Have no fear, I have been working my rear off this summer and I haven't had a second to post diddly. I did have some time to do some research so I have some interesting stuff to post on some manufacturers that we have discussed a little.
Dick Mayer (who is producing his last round of tinplate right now), Jerry Brown and John A Daniels come to mind. So does Voltamp and a few others we all love.
Some of my offline time has been looking at how to put more media into the blog. I have plenty of great Quicktime movies of trains as well as PDF's of some original TCA articles.
In doing some of my research through old TCA Quarterly's, I have definitely seen a trend, not through months or years but through decades. Going back to the 70's and 80's, there was still a predominant amount of die hard tinplate discussion in the Q and the Postwar nostalgia, while somewhat prevalent, was not the entire discussion. It seems that as the market turned into the Postwar wind, so did much of the focus of many fellow collectors.
Re-living your childhood isn't a bad thing but when I was a kid, I was exposed to literally every kind of train you can imagine. I just happen to like prewar trains the best.
After pouring over about 25 years of Q's and a decent amount of vendor literature, the direction is still predominantly postwar Lionel. No suprise there, especially based on the demographic the companies are catering to. I wonder though, especially with the economy constantly shifting, who is going to buy all these $700 plus GG1's? I know TCA membership is up but I still have to wonder how many folks are just happy with a few trains and a little oval of track?
How much computer stuff do we actually need to stuff into a train?
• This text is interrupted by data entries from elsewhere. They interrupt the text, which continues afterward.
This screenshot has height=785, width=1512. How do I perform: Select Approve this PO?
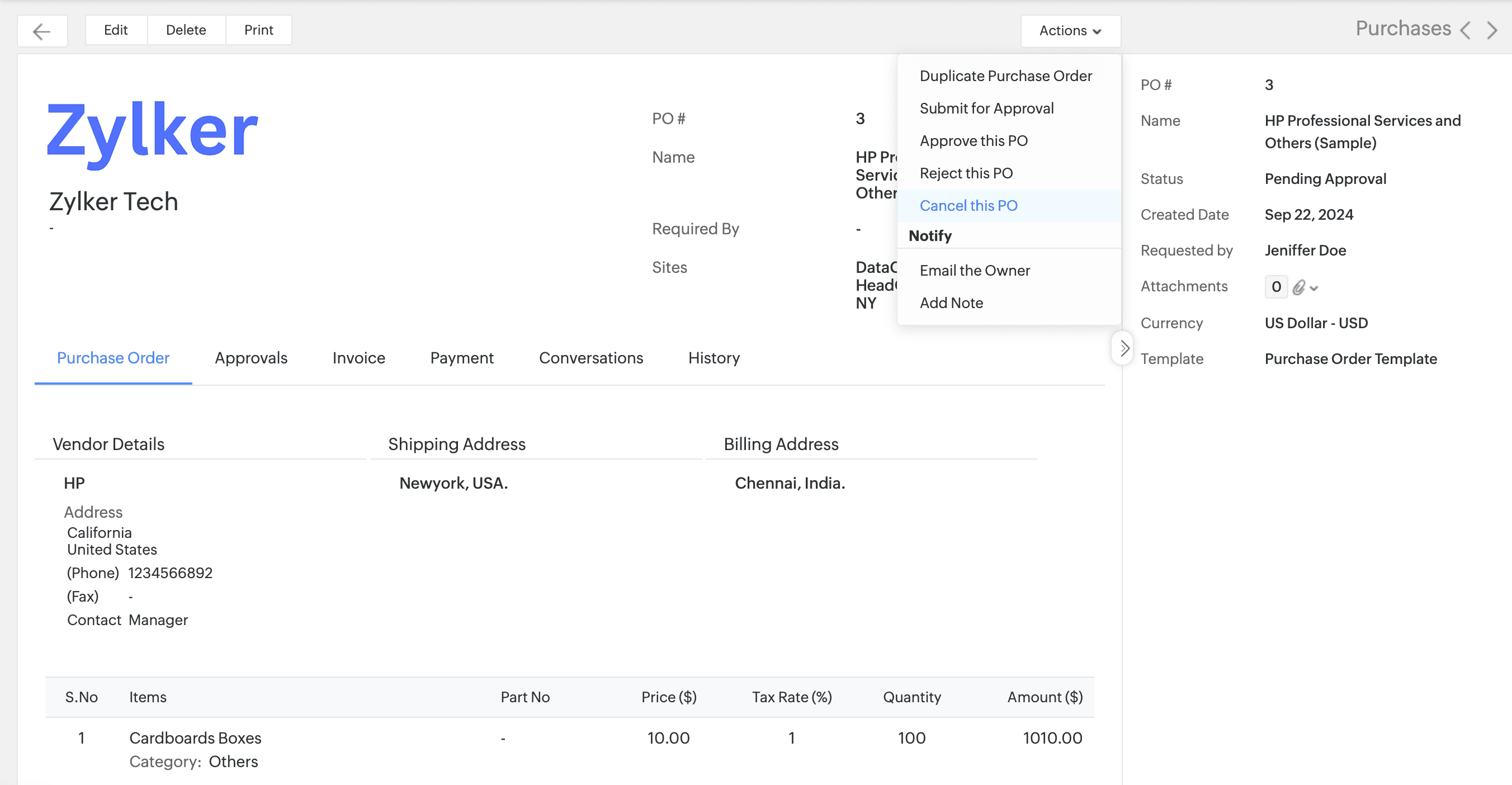[973, 141]
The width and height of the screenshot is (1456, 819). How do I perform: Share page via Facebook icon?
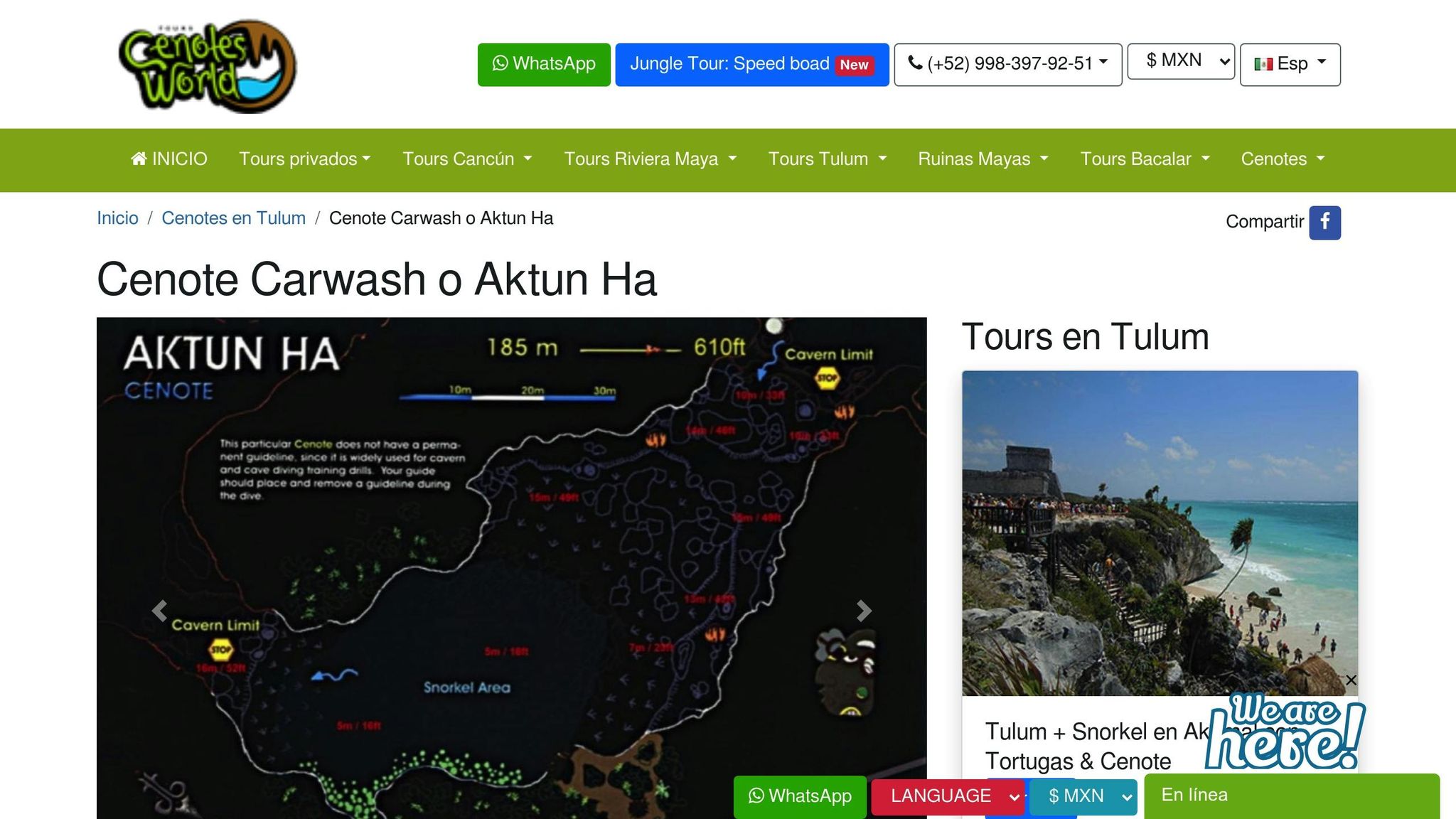click(x=1324, y=223)
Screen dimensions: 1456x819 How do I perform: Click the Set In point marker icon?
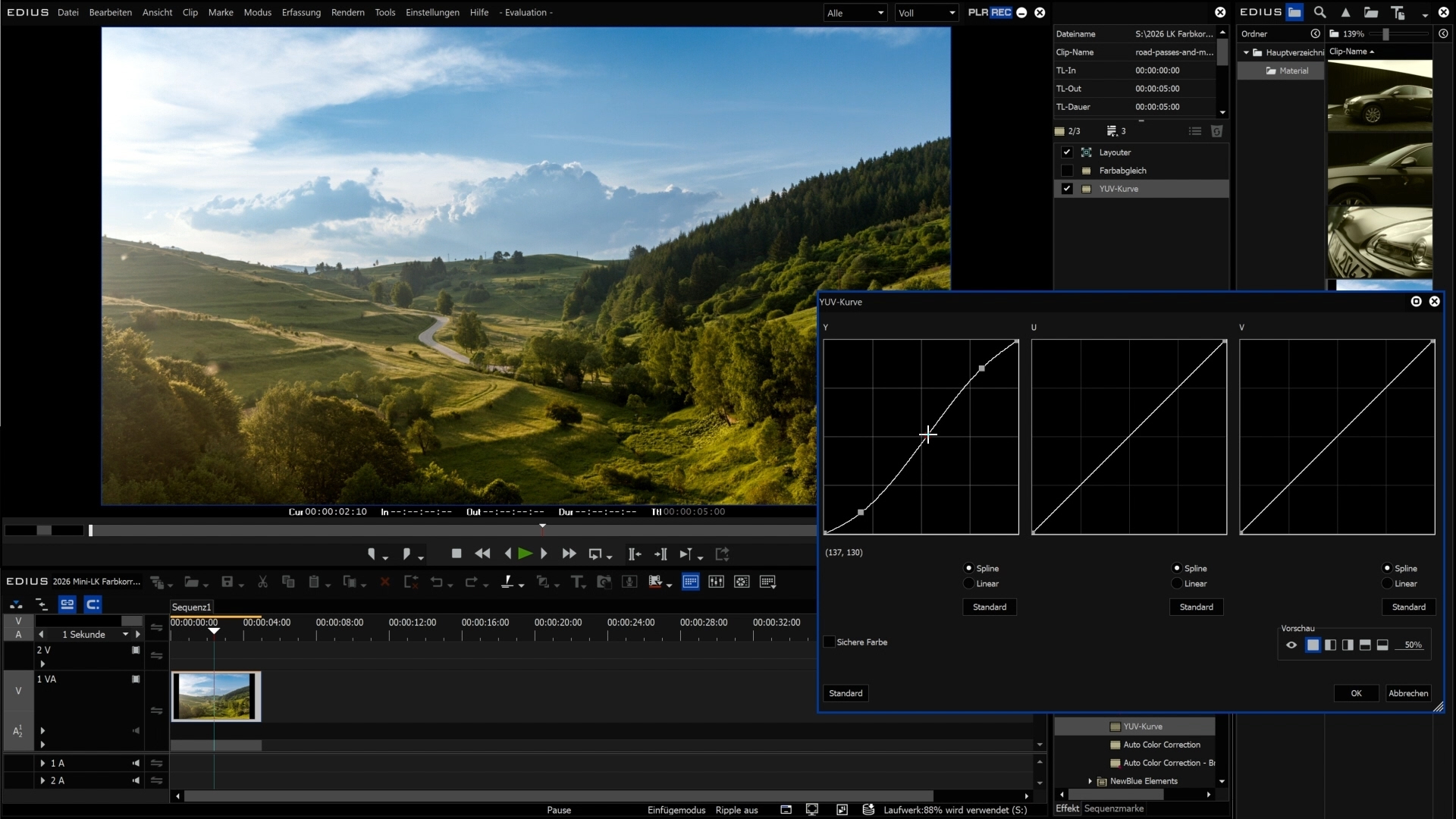[x=372, y=554]
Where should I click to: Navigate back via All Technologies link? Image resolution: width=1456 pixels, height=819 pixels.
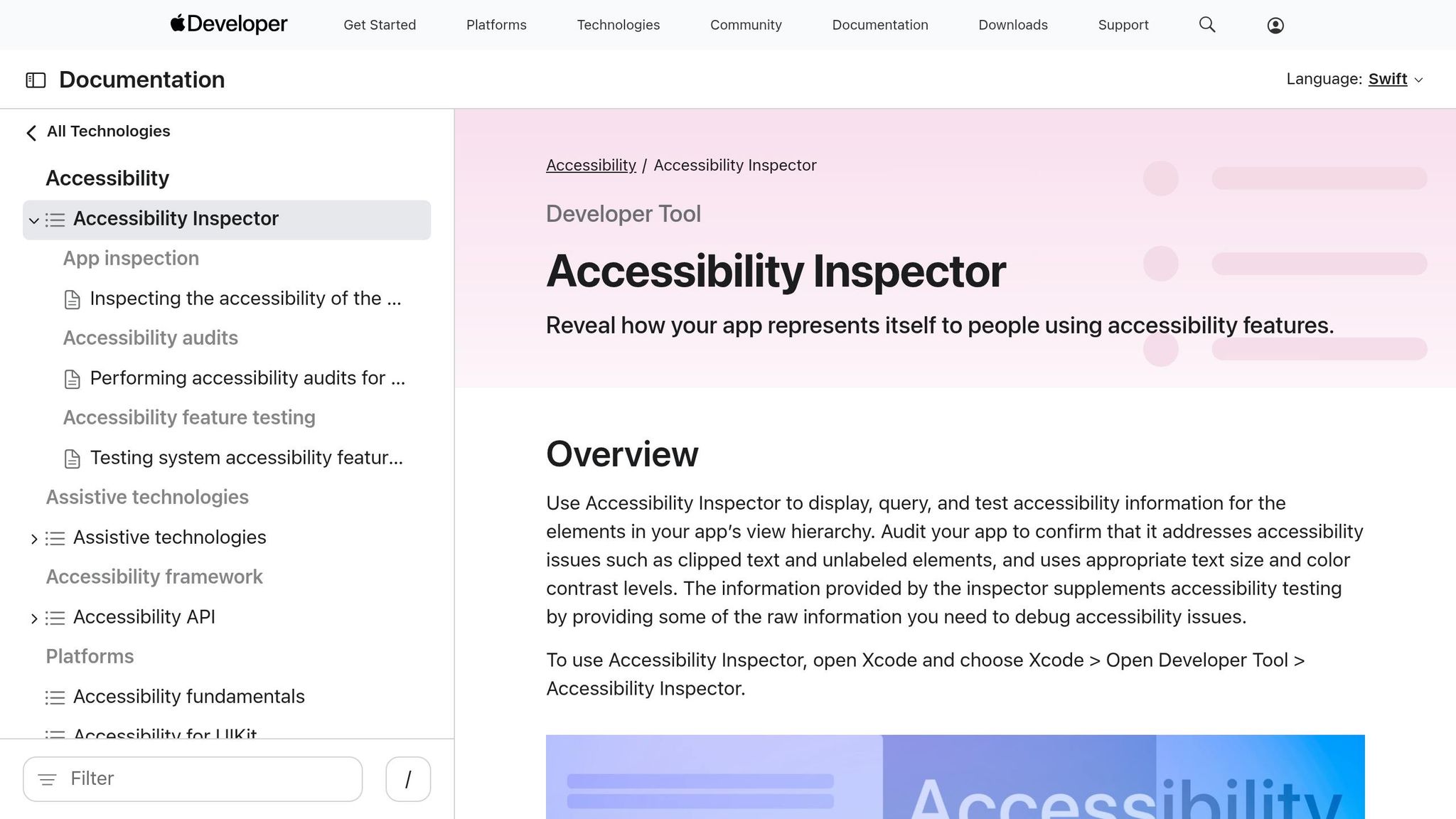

Being that silicon is mostly sand, when will prewar (Prewar Iraq that is) toy trains wear out? I hate sounding cynical but I don't want to see toy trains completely fall into the conundrum of the commodity world (like computers). I put on my Star Trek McCoy (Bones) hat: "Dammit Jim, these are toys, not computers!", "I see no reason why a healthy toy shouldn't last for at least as long as a Vulcan". Ok, I am back from the Star Trek Convention.
I guess after eyeballing all this material for some articles I am going to write (and hopefully republish PDF's for you to look at the original content), I wonder if and who will rediscover the Carlisle and Finch, Voltamp's or Dick Mayer creations?
One that caught my specific interest was the a neat story (which shall get posted shortly) on how the Toonerville Standard Gauge trolley came to be in the 80's.